_PROMPT_
Every line of the data needs to be returned exactly.

━━━━━━━━━━━━━━━━━━━━

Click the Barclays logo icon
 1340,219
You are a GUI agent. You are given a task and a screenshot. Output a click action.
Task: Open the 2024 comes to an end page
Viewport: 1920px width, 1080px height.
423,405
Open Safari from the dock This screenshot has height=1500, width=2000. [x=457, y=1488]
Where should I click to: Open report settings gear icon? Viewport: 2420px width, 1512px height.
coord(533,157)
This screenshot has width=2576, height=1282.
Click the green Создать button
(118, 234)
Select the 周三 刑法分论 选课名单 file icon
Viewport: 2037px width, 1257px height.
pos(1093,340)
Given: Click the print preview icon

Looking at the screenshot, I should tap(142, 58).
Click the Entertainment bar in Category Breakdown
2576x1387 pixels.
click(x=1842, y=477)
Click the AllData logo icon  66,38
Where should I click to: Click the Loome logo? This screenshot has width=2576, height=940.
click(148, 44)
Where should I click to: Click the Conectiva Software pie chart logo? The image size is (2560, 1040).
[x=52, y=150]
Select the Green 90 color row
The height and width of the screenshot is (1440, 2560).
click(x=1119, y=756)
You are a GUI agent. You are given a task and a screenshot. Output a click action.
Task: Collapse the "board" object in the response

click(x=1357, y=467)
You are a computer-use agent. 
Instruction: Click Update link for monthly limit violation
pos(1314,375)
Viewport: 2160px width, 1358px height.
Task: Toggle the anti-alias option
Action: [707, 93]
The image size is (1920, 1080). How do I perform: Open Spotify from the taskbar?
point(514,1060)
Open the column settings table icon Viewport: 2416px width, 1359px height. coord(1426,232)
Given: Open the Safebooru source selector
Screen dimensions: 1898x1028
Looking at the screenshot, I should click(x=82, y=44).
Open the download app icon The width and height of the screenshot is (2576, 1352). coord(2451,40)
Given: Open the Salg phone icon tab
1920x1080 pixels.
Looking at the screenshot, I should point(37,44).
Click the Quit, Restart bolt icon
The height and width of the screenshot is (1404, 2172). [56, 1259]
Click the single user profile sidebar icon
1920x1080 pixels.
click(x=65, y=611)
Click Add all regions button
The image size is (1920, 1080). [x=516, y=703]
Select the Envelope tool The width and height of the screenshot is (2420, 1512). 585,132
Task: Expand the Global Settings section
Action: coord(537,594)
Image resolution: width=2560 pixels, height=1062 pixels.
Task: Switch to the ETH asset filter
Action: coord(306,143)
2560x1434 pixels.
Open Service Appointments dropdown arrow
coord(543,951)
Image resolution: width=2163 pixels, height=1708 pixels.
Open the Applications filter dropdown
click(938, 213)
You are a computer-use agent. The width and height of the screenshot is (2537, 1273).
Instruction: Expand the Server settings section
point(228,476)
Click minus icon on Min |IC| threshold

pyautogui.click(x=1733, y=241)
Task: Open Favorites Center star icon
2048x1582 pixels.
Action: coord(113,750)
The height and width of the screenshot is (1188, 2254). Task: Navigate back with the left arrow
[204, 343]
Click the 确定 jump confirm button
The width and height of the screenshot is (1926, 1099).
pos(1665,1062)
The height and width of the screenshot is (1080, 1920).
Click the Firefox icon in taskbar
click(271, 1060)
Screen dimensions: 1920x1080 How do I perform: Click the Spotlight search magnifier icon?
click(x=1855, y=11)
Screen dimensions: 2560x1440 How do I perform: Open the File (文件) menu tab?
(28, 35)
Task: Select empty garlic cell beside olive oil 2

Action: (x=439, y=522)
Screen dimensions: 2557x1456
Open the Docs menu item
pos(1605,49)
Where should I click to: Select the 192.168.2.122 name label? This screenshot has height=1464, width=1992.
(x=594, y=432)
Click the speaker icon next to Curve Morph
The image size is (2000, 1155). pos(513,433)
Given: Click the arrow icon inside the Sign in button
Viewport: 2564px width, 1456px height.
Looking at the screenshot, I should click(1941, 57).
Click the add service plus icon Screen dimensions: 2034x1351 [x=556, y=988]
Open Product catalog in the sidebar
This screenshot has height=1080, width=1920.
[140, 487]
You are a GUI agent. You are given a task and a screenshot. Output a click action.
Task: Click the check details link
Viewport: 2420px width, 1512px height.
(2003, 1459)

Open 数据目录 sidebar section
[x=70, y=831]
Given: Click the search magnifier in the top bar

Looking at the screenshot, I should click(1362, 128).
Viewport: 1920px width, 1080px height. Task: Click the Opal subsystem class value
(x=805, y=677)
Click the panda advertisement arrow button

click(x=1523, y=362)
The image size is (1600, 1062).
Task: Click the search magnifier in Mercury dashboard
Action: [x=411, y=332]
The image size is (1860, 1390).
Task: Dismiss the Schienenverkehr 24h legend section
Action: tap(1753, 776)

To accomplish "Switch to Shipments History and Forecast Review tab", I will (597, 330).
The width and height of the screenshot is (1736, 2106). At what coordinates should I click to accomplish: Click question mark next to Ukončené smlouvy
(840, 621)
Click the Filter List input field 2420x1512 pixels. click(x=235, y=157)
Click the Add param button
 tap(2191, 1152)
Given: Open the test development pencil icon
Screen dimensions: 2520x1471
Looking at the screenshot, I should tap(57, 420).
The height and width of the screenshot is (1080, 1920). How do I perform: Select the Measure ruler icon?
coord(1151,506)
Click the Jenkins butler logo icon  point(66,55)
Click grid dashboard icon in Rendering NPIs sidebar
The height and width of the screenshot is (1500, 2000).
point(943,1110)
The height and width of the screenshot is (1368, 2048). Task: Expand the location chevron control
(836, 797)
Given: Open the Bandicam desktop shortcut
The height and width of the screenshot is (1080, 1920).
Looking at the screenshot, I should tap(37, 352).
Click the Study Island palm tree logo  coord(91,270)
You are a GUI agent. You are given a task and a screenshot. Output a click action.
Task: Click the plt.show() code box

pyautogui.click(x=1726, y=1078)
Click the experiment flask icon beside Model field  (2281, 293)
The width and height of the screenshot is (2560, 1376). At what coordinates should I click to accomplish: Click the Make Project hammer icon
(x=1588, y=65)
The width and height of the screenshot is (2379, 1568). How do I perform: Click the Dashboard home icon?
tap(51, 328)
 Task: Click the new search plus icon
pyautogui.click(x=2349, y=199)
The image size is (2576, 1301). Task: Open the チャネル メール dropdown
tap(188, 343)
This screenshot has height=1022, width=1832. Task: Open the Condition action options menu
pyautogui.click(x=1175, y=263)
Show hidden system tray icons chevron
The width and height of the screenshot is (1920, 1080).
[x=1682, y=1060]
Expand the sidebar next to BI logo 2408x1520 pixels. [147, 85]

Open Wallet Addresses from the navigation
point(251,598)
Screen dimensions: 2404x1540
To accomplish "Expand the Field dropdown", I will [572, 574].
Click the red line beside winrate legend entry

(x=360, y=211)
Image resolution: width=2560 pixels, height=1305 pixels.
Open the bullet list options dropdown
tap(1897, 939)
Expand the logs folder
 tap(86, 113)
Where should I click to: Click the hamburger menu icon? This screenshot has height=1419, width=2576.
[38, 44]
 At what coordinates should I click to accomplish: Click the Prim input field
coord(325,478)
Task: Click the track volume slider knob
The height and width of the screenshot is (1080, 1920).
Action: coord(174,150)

━━━━━━━━━━━━━━━━━━━━

_REPLY TO THE TASK_
Click the Barclays logo icon
 1340,219
You are a GUI agent. You are given a task and a screenshot. Output a click action.
Task: Open the 2024 comes to an end page
Viewport: 1920px width, 1080px height.
423,405
Open Safari from the dock This screenshot has height=1500, width=2000. [x=457, y=1488]
Where should I click to: Open report settings gear icon? Viewport: 2420px width, 1512px height.
coord(533,157)
This screenshot has width=2576, height=1282.
Click the green Создать button
(118, 234)
Select the 周三 刑法分论 选课名单 file icon
Viewport: 2037px width, 1257px height.
pos(1093,340)
Given: Click the print preview icon

Looking at the screenshot, I should tap(142, 58).
Click the Entertainment bar in Category Breakdown
2576x1387 pixels.
click(x=1842, y=477)
Click the AllData logo icon  66,38
Where should I click to: Click the Loome logo? This screenshot has width=2576, height=940.
click(148, 44)
Where should I click to: Click the Conectiva Software pie chart logo? The image size is (2560, 1040).
[x=52, y=150]
Select the Green 90 color row
The height and width of the screenshot is (1440, 2560).
click(x=1119, y=756)
You are a GUI agent. You are given a task and a screenshot. Output a click action.
Task: Collapse the "board" object in the response

click(x=1357, y=467)
You are a computer-use agent. 
Instruction: Click Update link for monthly limit violation
pos(1314,375)
Viewport: 2160px width, 1358px height.
Task: Toggle the anti-alias option
Action: [707, 93]
The image size is (1920, 1080). How do I perform: Open Spotify from the taskbar?
point(514,1060)
Open the column settings table icon Viewport: 2416px width, 1359px height. coord(1426,232)
Given: Open the Safebooru source selector
Screen dimensions: 1898x1028
Looking at the screenshot, I should click(x=82, y=44).
Open the download app icon The width and height of the screenshot is (2576, 1352). coord(2451,40)
Given: Open the Salg phone icon tab
1920x1080 pixels.
Looking at the screenshot, I should point(37,44).
Click the Quit, Restart bolt icon
The height and width of the screenshot is (1404, 2172). [56, 1259]
Click the single user profile sidebar icon
1920x1080 pixels.
click(x=65, y=611)
Click Add all regions button
The image size is (1920, 1080). [x=516, y=703]
Select the Envelope tool The width and height of the screenshot is (2420, 1512). 585,132
Task: Expand the Global Settings section
Action: coord(537,594)
Image resolution: width=2560 pixels, height=1062 pixels.
Task: Switch to the ETH asset filter
Action: coord(306,143)
2560x1434 pixels.
Open Service Appointments dropdown arrow
coord(543,951)
Image resolution: width=2163 pixels, height=1708 pixels.
Open the Applications filter dropdown
click(938, 213)
You are a computer-use agent. The width and height of the screenshot is (2537, 1273).
Instruction: Expand the Server settings section
point(228,476)
Click minus icon on Min |IC| threshold

pyautogui.click(x=1733, y=241)
Task: Open Favorites Center star icon
2048x1582 pixels.
Action: coord(113,750)
The height and width of the screenshot is (1188, 2254). Task: Navigate back with the left arrow
[204, 343]
Click the 确定 jump confirm button
The width and height of the screenshot is (1926, 1099).
pos(1665,1062)
The height and width of the screenshot is (1080, 1920).
Click the Firefox icon in taskbar
click(271, 1060)
Screen dimensions: 1920x1080 How do I perform: Click the Spotlight search magnifier icon?
click(x=1855, y=11)
Screen dimensions: 2560x1440 How do I perform: Open the File (文件) menu tab?
(28, 35)
Task: Select empty garlic cell beside olive oil 2

Action: (x=439, y=522)
Screen dimensions: 2557x1456
Open the Docs menu item
pos(1605,49)
Where should I click to: Select the 192.168.2.122 name label? This screenshot has height=1464, width=1992.
(x=594, y=432)
Click the speaker icon next to Curve Morph
The image size is (2000, 1155). pos(513,433)
Given: Click the arrow icon inside the Sign in button
Viewport: 2564px width, 1456px height.
Looking at the screenshot, I should click(1941, 57).
Click the add service plus icon Screen dimensions: 2034x1351 [x=556, y=988]
Open Product catalog in the sidebar
This screenshot has height=1080, width=1920.
[140, 487]
You are a GUI agent. You are given a task and a screenshot. Output a click action.
Task: Click the check details link
Viewport: 2420px width, 1512px height.
(2003, 1459)

Open 数据目录 sidebar section
[x=70, y=831]
Given: Click the search magnifier in the top bar

Looking at the screenshot, I should click(1362, 128).
Viewport: 1920px width, 1080px height. Task: Click the Opal subsystem class value
(x=805, y=677)
Click the panda advertisement arrow button

click(x=1523, y=362)
The image size is (1600, 1062).
Task: Click the search magnifier in Mercury dashboard
Action: [x=411, y=332]
The image size is (1860, 1390).
Task: Dismiss the Schienenverkehr 24h legend section
Action: tap(1753, 776)

To accomplish "Switch to Shipments History and Forecast Review tab", I will (597, 330).
The width and height of the screenshot is (1736, 2106). At what coordinates should I click to accomplish: Click question mark next to Ukončené smlouvy
(840, 621)
Click the Filter List input field 2420x1512 pixels. click(x=235, y=157)
Click the Add param button
 tap(2191, 1152)
Given: Open the test development pencil icon
Screen dimensions: 2520x1471
Looking at the screenshot, I should tap(57, 420).
The height and width of the screenshot is (1080, 1920). How do I perform: Select the Measure ruler icon?
coord(1151,506)
Click the Jenkins butler logo icon  point(66,55)
Click grid dashboard icon in Rendering NPIs sidebar
The height and width of the screenshot is (1500, 2000).
point(943,1110)
The height and width of the screenshot is (1368, 2048). Task: Expand the location chevron control
(836, 797)
Given: Open the Bandicam desktop shortcut
The height and width of the screenshot is (1080, 1920).
Looking at the screenshot, I should tap(37, 352).
Click the Study Island palm tree logo  coord(91,270)
You are a GUI agent. You are given a task and a screenshot. Output a click action.
Task: Click the plt.show() code box

pyautogui.click(x=1726, y=1078)
Click the experiment flask icon beside Model field  (2281, 293)
The width and height of the screenshot is (2560, 1376). At what coordinates should I click to accomplish: Click the Make Project hammer icon
(x=1588, y=65)
The width and height of the screenshot is (2379, 1568). How do I perform: Click the Dashboard home icon?
tap(51, 328)
 Task: Click the new search plus icon
pyautogui.click(x=2349, y=199)
The image size is (2576, 1301). Task: Open the チャネル メール dropdown
tap(188, 343)
This screenshot has height=1022, width=1832. Task: Open the Condition action options menu
pyautogui.click(x=1175, y=263)
Show hidden system tray icons chevron
The width and height of the screenshot is (1920, 1080).
[x=1682, y=1060]
Expand the sidebar next to BI logo 2408x1520 pixels. [147, 85]

Open Wallet Addresses from the navigation
point(251,598)
Screen dimensions: 2404x1540
To accomplish "Expand the Field dropdown", I will [572, 574].
Click the red line beside winrate legend entry

(x=360, y=211)
Image resolution: width=2560 pixels, height=1305 pixels.
Open the bullet list options dropdown
tap(1897, 939)
Expand the logs folder
 tap(86, 113)
Where should I click to: Click the hamburger menu icon? This screenshot has height=1419, width=2576.
[38, 44]
 At what coordinates should I click to accomplish: Click the Prim input field
coord(325,478)
Task: Click the track volume slider knob
The height and width of the screenshot is (1080, 1920).
Action: coord(174,150)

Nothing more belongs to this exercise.